MERCATOR'S WORLD MAP 1583.

 

However, colonisation was often a result of commercially motivated journeys and explorers who prepared maps in the nineteenth century were not only influenced by the traditions of map-making but by the ideology of the expansionist colonialism which they served.   The map was made to serve an agenda and in the imperial age it became “both a facilitator of the profit-making venture and a pawn in the struggle for domination”. [1]

              The map not only reflects the world but also plays a fundamental role in shaping it [2] .   Discoveries of foreign lands that are consequently named and marked along with boundary lines on maps, convert the map into a means of textualizing the spatial reality of the other (those lands/races that are not Europe/European).   The naming of newly discovered land and its representation on a map is an actual and symbolic act of control.   In many cases, the re naming of land already ‘discovered' by the indigenous peoples occurred.  

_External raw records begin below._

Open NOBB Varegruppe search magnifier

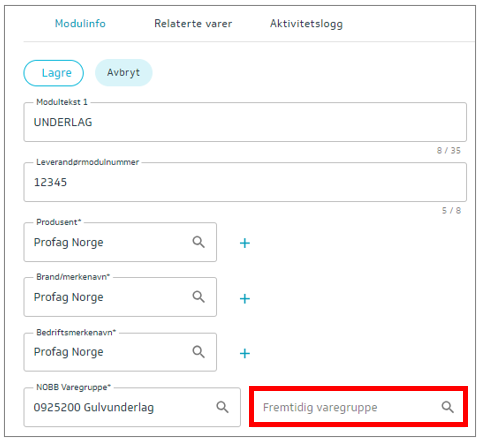[x=222, y=407]
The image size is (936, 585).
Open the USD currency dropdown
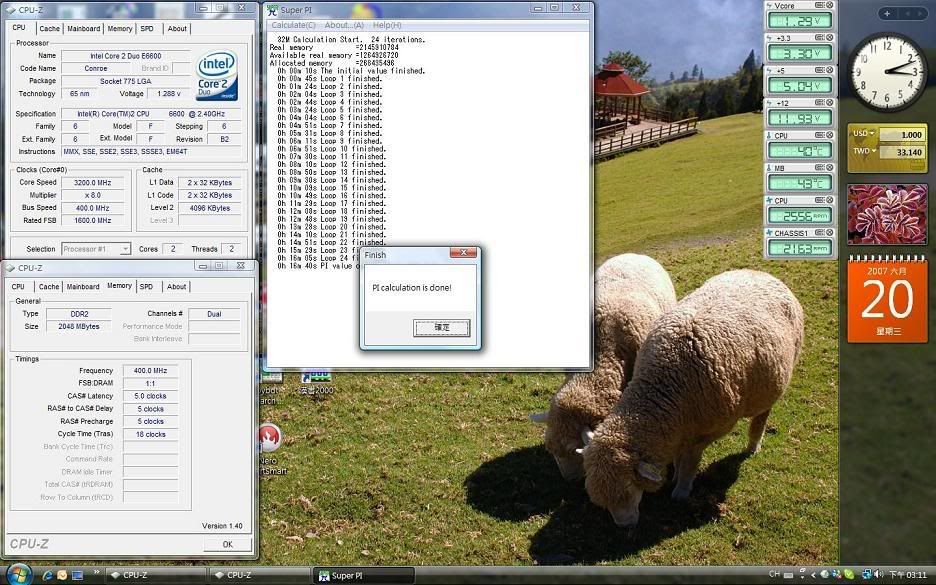point(863,134)
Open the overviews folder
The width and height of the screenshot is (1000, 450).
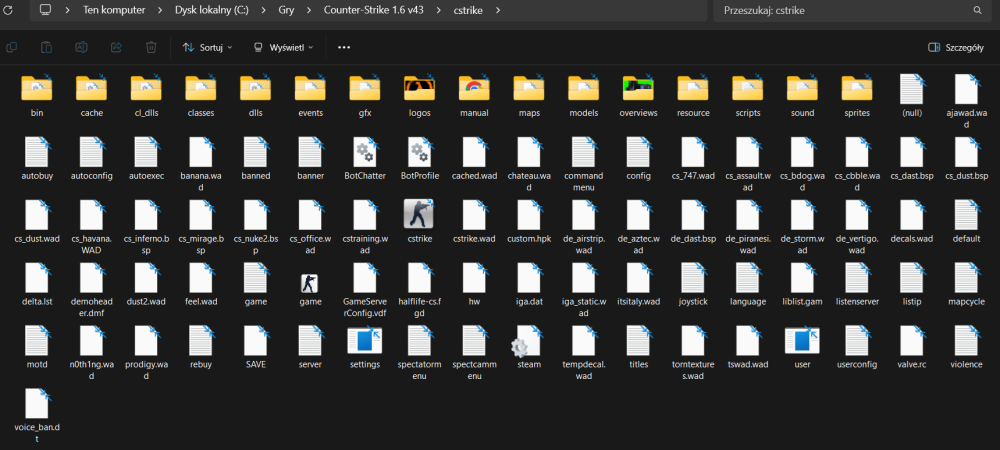click(638, 89)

 AUSTRALIAN ABORIGINAL MAP :   “an elaborate communication network that serves and supports an orally based culture”. [3]  

 

Native people, whom many accounts portray as the explorer's guide to landmarks and places of interest later to be claimed as newly discovered by the European, were silenced, both metaphorically and literally by the cartographer and coloniser, alternative readings of space regarded as a threat to imperialism.   Indigenous culture was thus re-inscribed during colonialism and Europeanised.   Huggan describes such re-inscriptions as “superimpositions on a terrain already explored and chartered”. [4]

             

 

                The idea of the new, scientific European discourse reinforces the notion of the land as a text.   To read the land and place it on a map is to arrogate power over it, ignoring history and choosing the present and future as times for writing. [5]   Terra nullius , literally the blank spaces left on early maps, represent the pages of a history written on by cartographer as an author writes a book.   The ‘undiscovered' territories of the map prompted exploration and subsequent assumption of power by the West.   In Heart of Darkness , Joseph Conrad depicts the power of maps in stirring the imagination.   Marlow recalls his white European childhood in which he fantasised about exploring the blank spaces he found on maps:

 
  “I would look for hours at South America , or Africa , or Australia , and lose myself in all the glories of exploration.   At that time there were many blank spaces on the earth, and when I saw one that looked particularly inviting on a map (but they all look like that) I would put my finger on it and say, when I grow up I will go there .” [6]
 
1824 AFRICA .   NOTE GREEN SECTION ENTITLED “REGIONS UNEXPLORED”.

 

              The nineteenth century was a period of colonial gain, but not necessarily economic growth.   The European view of other cultures was generally unsympathetic, especially toward the end of the century as European power spread dramatically.   Therefore, maps from the imperial period show European possessions and dependencies and nothing else.  

 

 

Eurocentric maps are symbolic of Europe 's ‘othering' of the rest of the world.   In the colonial period, maps were icons of imperial power.   The globe built by James Wyld at the time of the Great Exhibition of 1851 was, for instance, 69 feet high and 40 feet in diameter.   Jeremy Black comments that the sheer size of the globe and Wyld's notes to accompany his construction “revealed the extent to which maps provided striking images of power and opportunities to mediate on or exult in the purposes of power”. [7]   Post-colonialism takes a counter-hegemonic position where Europe does not necessarily take a central position in the world map.   The following example is McArthur's universal corrective map of the world, an inverted map where the South takes the prominent position instead of Europe.

 

 

 

McArthur's Universal Corrective Map of the World

              THE FIRST MODERN “SOUTH-UP” MAP, PUBLISHED   1979.

 

Maps also allow for the inscription of an ideology.   The blank space or terra nullius is filled in with fantasy and myth such as that of the cannibal who existed in the imagination of the European as the savage, primitive ‘other' from the time of Columbus.   The perversity of Australia was speculated upon, suggestions circulating that in the antipodal region people walked upside down.   However, as Ryan reminds one: “Mercator's formulation of the cartographic paradigm did not destroy the impulse to imagine or fantasize.” [8] Thus, regardless of scientific developments maps remained in the nineteenth century as the “projects of dreams or visions which, once signed in the name of a dominant culture, acquire the spurious badge of truth”. [9]   Thus, the indigenous peoples more regularly figure as cannibals than as those who guided the explorer and cartographer through their native land.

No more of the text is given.